Back when I was in school, I was studying Augustine for a while. One of the lessons I learned about him was that—once he was converted to Christianity—he decided he wasn’t going to throw away the verbal and intellectual skills he had developed prior to his Christian life. He was going to convert them to a new purpose. Centuries later, Voltaire went through the Christian tradition with the same attitude. He said it was like a dung hill strewn with diamonds; he was going to pick out the diamonds and put them to his own uses.
In other words, when you have a new purpose, you can go back and look at your old skills, and choose which ones are actually going to be helpful for the new purpose and which ones are not. It’s the way with any conversion process. This obviously applies to people who are not raised as Buddhist, but often people who are raised as Buddhist suddenly find themselves—when they actually practice—having to throw away a lot of their earlier attitudes.
So you sort through your stable of selves, your closet of different uniforms or different disguises you’ve been wearing, see which ones are going to be useful on the path, and hold on to those, develop those. Learn how to regard as not-self the ones that are going to get in the way.
And as you learn new tricks, you find that you’re not an old dog anymore. You’ve got new skills, and you’ve a new sense of who you are around those skills. It’s all to the good. There will come a point of course when you don’t even need that sense of self. But don’t be in a hurry to throw away all your senses of selves. Some of them have their purposes.
But at the same time, learn how to look askance at your old selves that are *not *useful. Realize: “No matter how much I may have identified with these things in the past, no matter how much satisfaction I got out of acting in those ways, I’ve got to say goodbye. They’re not worth holding on to anymore.”

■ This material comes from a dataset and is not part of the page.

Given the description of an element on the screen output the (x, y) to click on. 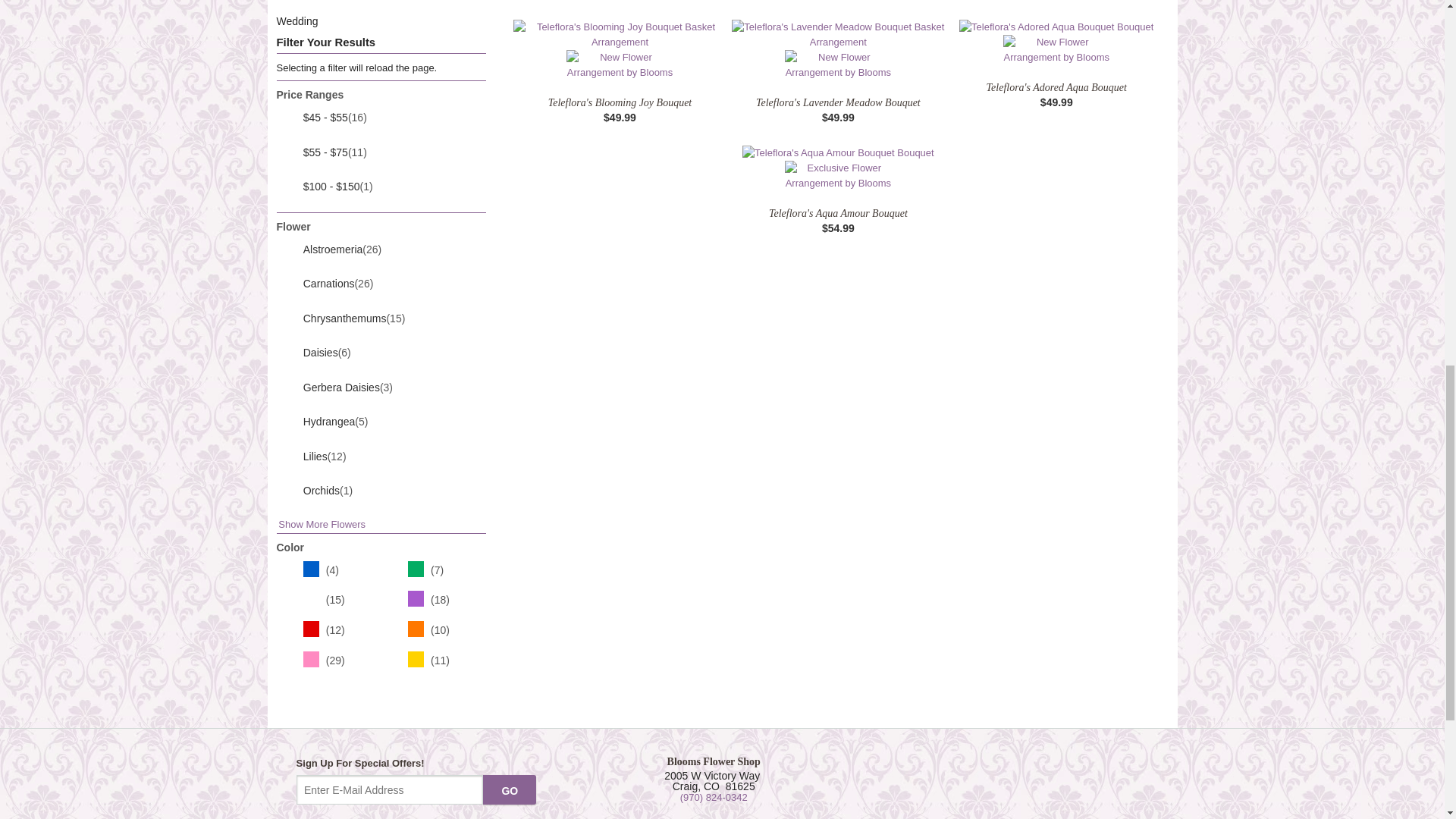
go (509, 789)
Go (509, 789)
Email Sign up (390, 789)
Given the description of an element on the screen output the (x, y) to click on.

That’s what not-self is: It’s a value judgment. Just as self is a value judgment: which things are worth holding on to, which things are not worth holding on to. You’ve got to change your standards of judgment. Only then will you be able to make progress in the path.
You might ask, “Who is this for?” The Buddha never really answers that question. He says to let go of what is not yours, and it will be for your long term happiness. There’s a paradox in that statement—you let go of your sense of you, but it will be for your long-term happiness. But as Ajaan Suwat used to say, once you find ultimate welfare and happiness, it’s so complete, so total—because it requires no actions at all—you don’t have to ask, “Who did this?” or “Who is experiencing this?” The happiness is sufficient in and of itself. And that’s all that matters—which is a value judgment as well.